Skills demand stays strong

A LABOUR market index launched by industry employer group Australian Mines and Metals Association shows construction labour requirements on Australia’s mining, energy and infrastructure projects will peak at nearly 100,000 workers in 2013.
Skills demand stays strong Skills demand stays strong Skills demand stays strong Skills demand stays strong Skills demand stays strong


Sheryl Lafferty

Speaking at the Mining Skills Australia summit in Sydney yesterday, AMMA group services director Tara Diamond announced the first biannual AMMA-Pit Crew labour market index.

“This unique industry tool details the labour demands for major Australian resource and infrastructure projects, breaking down specific areas of the skills shortage and capital investment state by state,” she said.

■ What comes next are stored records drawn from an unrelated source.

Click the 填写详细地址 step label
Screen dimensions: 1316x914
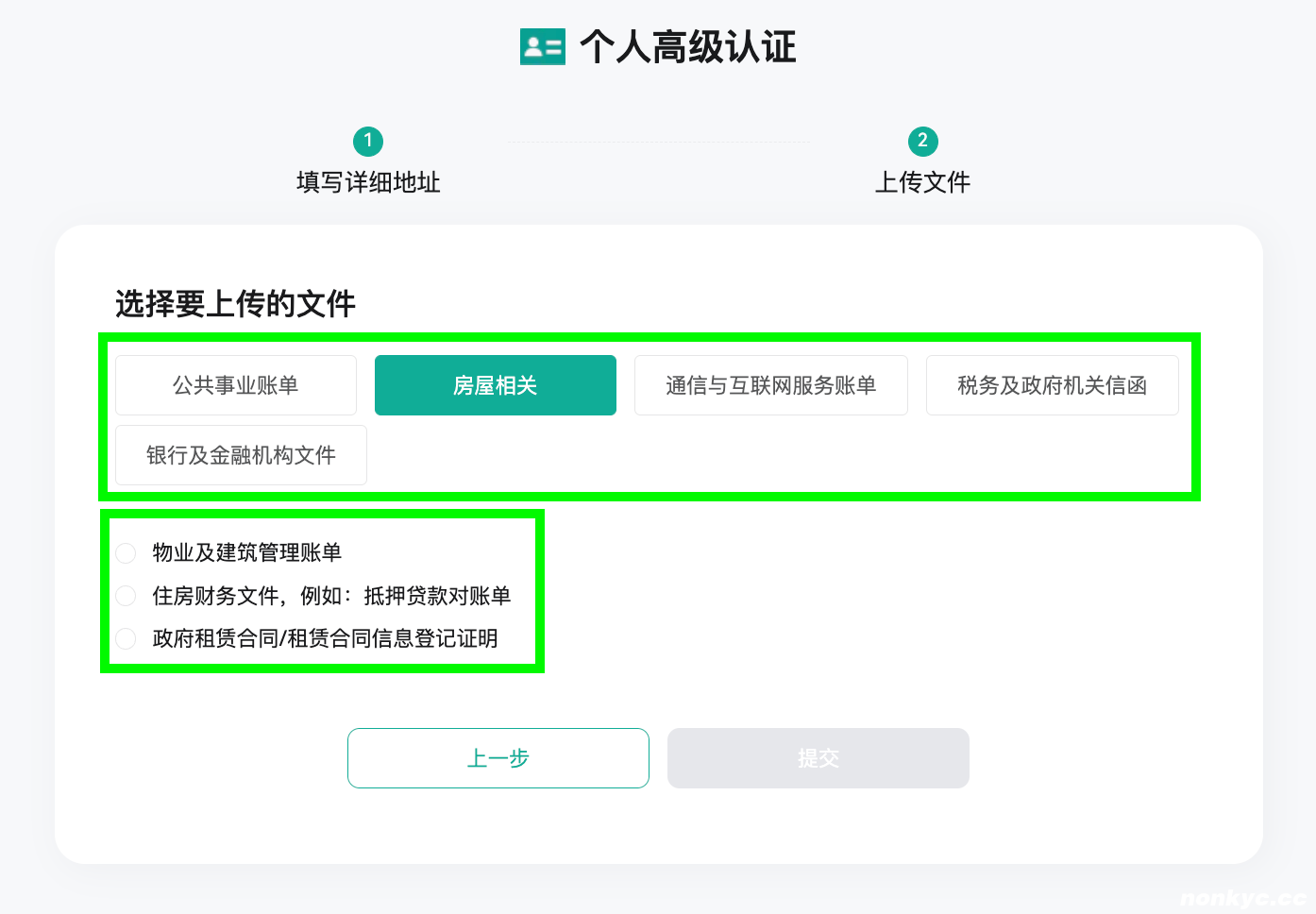(x=368, y=182)
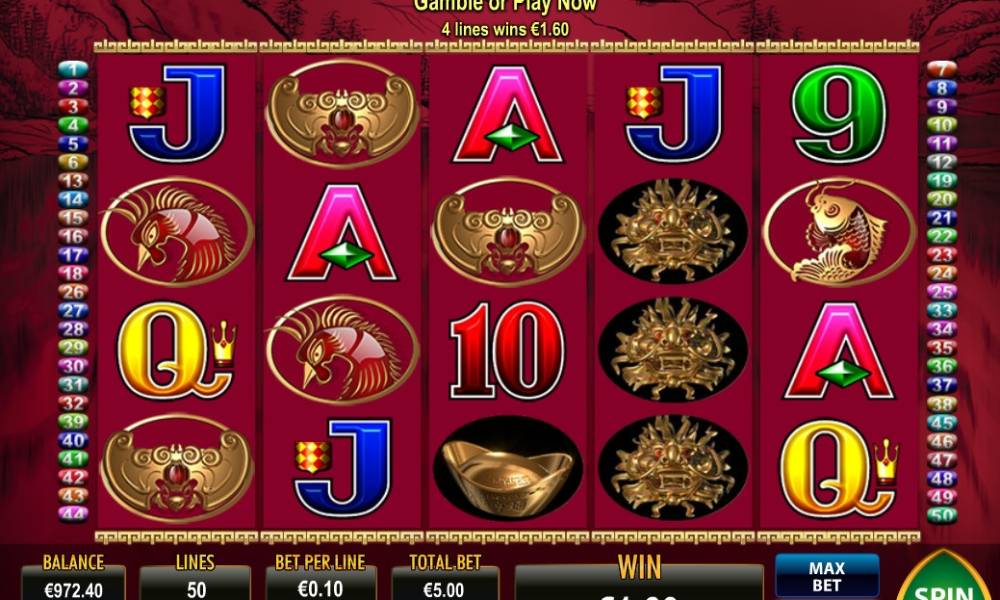This screenshot has height=600, width=1000.
Task: Click the '4 lines wins €1.60' message
Action: pos(505,29)
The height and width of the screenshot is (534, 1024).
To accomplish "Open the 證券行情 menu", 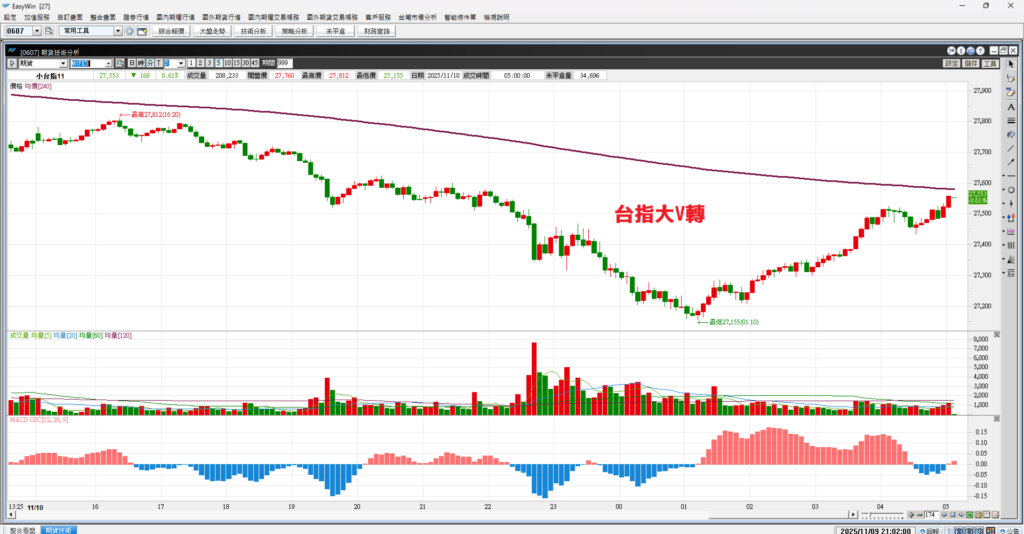I will (x=135, y=18).
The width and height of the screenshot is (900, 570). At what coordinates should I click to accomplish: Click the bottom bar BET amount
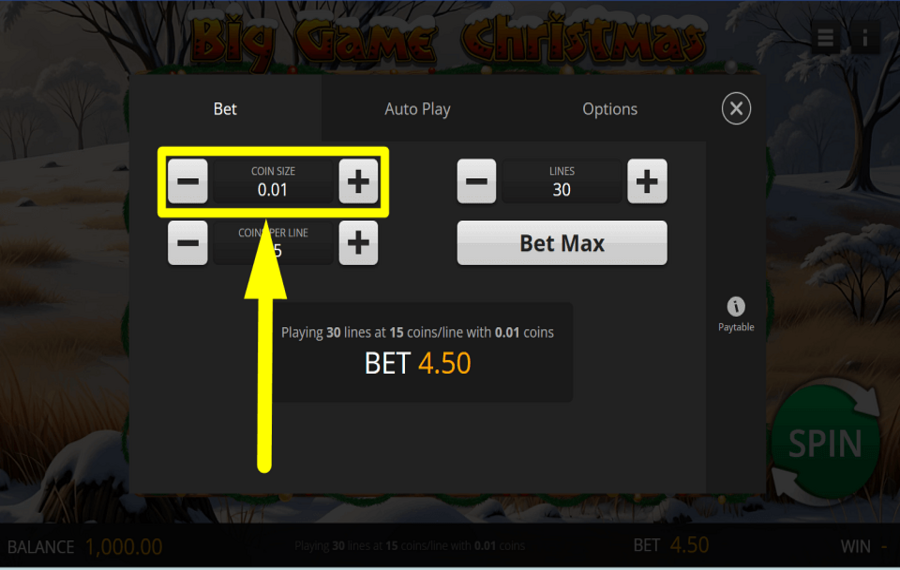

“This index shows that while construction workforce numbers are coming off a massive peak in 2012, during 2013 Australia will still see 98,869 people walk through the gate of a major resources, energy or infrastructure project.”

In developing the first biannual labour index, Diamond explained that Pit Crew modelled 422 resources, energy and infrastructure projects within the Australian market, uncovering a total capital value of $728.8 billion.

Approximately 259 projects were approved with a value of $446.4 billion, while a pipeline of 163 less-advanced projects is poised to deliver another $282.4 billion of investment.

“LNG investment is having the most significant impact on the demand for labour and, despite the need for urgent policy action to address productivity and cost pressures, employment numbers are still set to increase over 2013 towards an expected peak in 2014,” Diamond said.

“The index also shows that while Queensland and Western Australia are home to the majority of major projects, the Northern Territory will experience the greatest labour shortages.

“Labour demand for the Northern Territory’s emerging resource industry will peak at 5644 skilled construction and trade workers in the coming year but availability risks being just half of that.

“The ability to meet this demand requires a collaborative approach to facilitate greater domestic labour mobility between states and ongoing investment in training and skills development.”

The index draws from the labour forecasting system developed by specialist firm Pit Crew Management Consulting.

The Pit Crew modelling reveals Australia’s resource employers will experience a potential skills shortage of 4000 specialist welders and boilermakers as the mechanical phases of major LNG projects ramp up.

Other skills shortages during 2013 include:

  • Pipe fitters
  • Mechanical fitters
  • Electrical trades
  • Crane operators
  • Riggers and scaffolders
  • Production managers
  • Experienced production operators;
  • Engineering technicians.

“Pit Crew and AMMA have formed a strategic relationship to provide an updated labour market index twice a year,” Pit Crew managing director Peter Dyball said.

“Our modelling includes a range of infrastructure projects which also draw upon the resource industry’s construction labour pool.

“These projects include roads, power stations, port facilities, hospitals and public rail infrastructure.

“In addition to the construction labour, as these projects head towards completion they are ramping up an operations workforce, which will also require offsite support services.”